**About this task**
Nothing but the lines from the one containing "Task: Open the Company reviews menu item" through the final line of the data should be repeated, and each must be exact.

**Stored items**
━━━━━━━━━━━━━━━━━━━━━━━━━━━━━━
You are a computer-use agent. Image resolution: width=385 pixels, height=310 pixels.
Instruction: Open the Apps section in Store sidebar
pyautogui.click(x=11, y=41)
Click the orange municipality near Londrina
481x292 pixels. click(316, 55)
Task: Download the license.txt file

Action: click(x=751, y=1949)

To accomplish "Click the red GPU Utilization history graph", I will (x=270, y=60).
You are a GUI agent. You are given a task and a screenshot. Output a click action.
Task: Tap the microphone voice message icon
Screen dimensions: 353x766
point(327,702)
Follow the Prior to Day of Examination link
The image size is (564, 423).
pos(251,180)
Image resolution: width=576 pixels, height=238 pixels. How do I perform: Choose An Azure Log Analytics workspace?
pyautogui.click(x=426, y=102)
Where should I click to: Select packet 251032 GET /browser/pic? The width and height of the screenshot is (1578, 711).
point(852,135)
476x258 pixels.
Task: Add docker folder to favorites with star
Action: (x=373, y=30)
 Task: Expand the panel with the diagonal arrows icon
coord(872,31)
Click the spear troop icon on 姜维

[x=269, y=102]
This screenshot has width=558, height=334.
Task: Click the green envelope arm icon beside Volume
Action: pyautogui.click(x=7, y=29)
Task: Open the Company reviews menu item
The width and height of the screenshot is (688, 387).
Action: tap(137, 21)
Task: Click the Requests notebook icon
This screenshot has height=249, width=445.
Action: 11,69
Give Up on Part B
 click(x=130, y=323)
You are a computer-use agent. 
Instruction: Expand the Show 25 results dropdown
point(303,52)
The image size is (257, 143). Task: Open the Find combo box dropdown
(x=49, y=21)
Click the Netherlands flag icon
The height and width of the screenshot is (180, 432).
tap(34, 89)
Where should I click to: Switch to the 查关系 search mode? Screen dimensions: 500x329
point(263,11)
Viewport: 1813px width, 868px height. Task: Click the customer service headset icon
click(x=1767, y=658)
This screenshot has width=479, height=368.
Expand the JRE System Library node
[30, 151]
━━━━━━━━━━━━━━━━━━━━━━━━━━━━━━
**Solution**
Task: Open the Company reviews menu item
The width and height of the screenshot is (688, 387).
Action: tap(137, 21)
Task: Click the Requests notebook icon
This screenshot has height=249, width=445.
Action: 11,69
Give Up on Part B
 click(x=130, y=323)
You are a computer-use agent. 
Instruction: Expand the Show 25 results dropdown
point(303,52)
The image size is (257, 143). Task: Open the Find combo box dropdown
(x=49, y=21)
Click the Netherlands flag icon
The height and width of the screenshot is (180, 432).
tap(34, 89)
Where should I click to: Switch to the 查关系 search mode? Screen dimensions: 500x329
point(263,11)
Viewport: 1813px width, 868px height. Task: Click the customer service headset icon
click(x=1767, y=658)
This screenshot has width=479, height=368.
Expand the JRE System Library node
[30, 151]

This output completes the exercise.